▶ **WORK REQUIRED**
Please transcribe every entry below exactly as written.

▶ **DATA SUPPLIED**
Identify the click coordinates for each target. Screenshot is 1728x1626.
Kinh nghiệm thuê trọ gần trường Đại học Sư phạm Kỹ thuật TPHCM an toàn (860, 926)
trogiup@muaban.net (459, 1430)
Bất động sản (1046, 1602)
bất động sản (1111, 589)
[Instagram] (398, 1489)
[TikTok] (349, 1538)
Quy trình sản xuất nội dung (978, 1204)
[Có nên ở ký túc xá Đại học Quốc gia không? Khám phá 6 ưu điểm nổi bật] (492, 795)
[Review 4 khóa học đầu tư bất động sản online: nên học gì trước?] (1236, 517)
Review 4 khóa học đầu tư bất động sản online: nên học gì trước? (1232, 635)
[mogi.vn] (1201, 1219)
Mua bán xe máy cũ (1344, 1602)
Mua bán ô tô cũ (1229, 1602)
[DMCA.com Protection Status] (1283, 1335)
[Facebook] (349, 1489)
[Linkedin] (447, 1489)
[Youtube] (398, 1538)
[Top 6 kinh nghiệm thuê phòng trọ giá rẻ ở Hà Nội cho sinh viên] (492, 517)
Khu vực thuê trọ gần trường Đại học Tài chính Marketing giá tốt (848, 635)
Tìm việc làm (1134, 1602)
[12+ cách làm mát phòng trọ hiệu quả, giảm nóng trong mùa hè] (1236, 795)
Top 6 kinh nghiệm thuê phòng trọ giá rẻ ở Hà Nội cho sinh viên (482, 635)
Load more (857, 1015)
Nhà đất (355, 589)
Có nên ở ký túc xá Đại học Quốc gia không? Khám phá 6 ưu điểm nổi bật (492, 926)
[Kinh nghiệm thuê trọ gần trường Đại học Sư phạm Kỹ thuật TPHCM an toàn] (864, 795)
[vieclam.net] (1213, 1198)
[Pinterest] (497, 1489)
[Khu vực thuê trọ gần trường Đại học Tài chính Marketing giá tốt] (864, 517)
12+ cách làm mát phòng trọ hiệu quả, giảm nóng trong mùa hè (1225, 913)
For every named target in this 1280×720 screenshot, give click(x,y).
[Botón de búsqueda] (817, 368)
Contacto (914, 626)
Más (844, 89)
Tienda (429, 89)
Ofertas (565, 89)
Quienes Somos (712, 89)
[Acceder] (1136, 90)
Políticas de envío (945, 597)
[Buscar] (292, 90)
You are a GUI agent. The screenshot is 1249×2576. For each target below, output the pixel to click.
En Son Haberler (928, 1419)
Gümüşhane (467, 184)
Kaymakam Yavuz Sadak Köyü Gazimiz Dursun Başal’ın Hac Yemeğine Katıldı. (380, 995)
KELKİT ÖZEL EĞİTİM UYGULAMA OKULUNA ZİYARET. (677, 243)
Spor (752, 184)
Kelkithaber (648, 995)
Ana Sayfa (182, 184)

▶ **ANSWER TO THIS TASK**
Identify the click coordinates for each target. Screenshot is 1728x1626.
Kinh nghiệm thuê trọ gần trường Đại học Sư phạm Kỹ thuật TPHCM an toàn (860, 926)
trogiup@muaban.net (459, 1430)
Bất động sản (1046, 1602)
bất động sản (1111, 589)
[Instagram] (398, 1489)
[TikTok] (349, 1538)
Quy trình sản xuất nội dung (978, 1204)
[Có nên ở ký túc xá Đại học Quốc gia không? Khám phá 6 ưu điểm nổi bật] (492, 795)
[Review 4 khóa học đầu tư bất động sản online: nên học gì trước?] (1236, 517)
Review 4 khóa học đầu tư bất động sản online: nên học gì trước? (1232, 635)
[mogi.vn] (1201, 1219)
Mua bán xe máy cũ (1344, 1602)
Mua bán ô tô cũ (1229, 1602)
[DMCA.com Protection Status] (1283, 1335)
[Facebook] (349, 1489)
[Linkedin] (447, 1489)
[Youtube] (398, 1538)
[Top 6 kinh nghiệm thuê phòng trọ giá rẻ ở Hà Nội cho sinh viên] (492, 517)
Khu vực thuê trọ gần trường Đại học Tài chính Marketing giá tốt (848, 635)
Tìm việc làm (1134, 1602)
[12+ cách làm mát phòng trọ hiệu quả, giảm nóng trong mùa hè] (1236, 795)
Top 6 kinh nghiệm thuê phòng trọ giá rẻ ở Hà Nội cho sinh viên (482, 635)
Load more (857, 1015)
Nhà đất (355, 589)
Có nên ở ký túc xá Đại học Quốc gia không? Khám phá 6 ưu điểm nổi bật (492, 926)
[Kinh nghiệm thuê trọ gần trường Đại học Sư phạm Kỹ thuật TPHCM an toàn] (864, 795)
[vieclam.net] (1213, 1198)
[Pinterest] (497, 1489)
[Khu vực thuê trọ gần trường Đại học Tài chính Marketing giá tốt] (864, 517)
12+ cách làm mát phòng trọ hiệu quả, giảm nóng trong mùa hè (1225, 913)
For every named target in this 1280×720 screenshot, give click(x,y).
[Botón de búsqueda] (817, 368)
Contacto (914, 626)
Más (844, 89)
Tienda (429, 89)
Ofertas (565, 89)
Quienes Somos (712, 89)
[Acceder] (1136, 90)
Políticas de envío (945, 597)
[Buscar] (292, 90)
You are a GUI agent. The screenshot is 1249×2576. For each target below, output the pixel to click.
En Son Haberler (928, 1419)
Gümüşhane (467, 184)
Kaymakam Yavuz Sadak Köyü Gazimiz Dursun Başal’ın Hac Yemeğine Katıldı. (380, 995)
KELKİT ÖZEL EĞİTİM UYGULAMA OKULUNA ZİYARET. (677, 243)
Spor (752, 184)
Kelkithaber (648, 995)
Ana Sayfa (182, 184)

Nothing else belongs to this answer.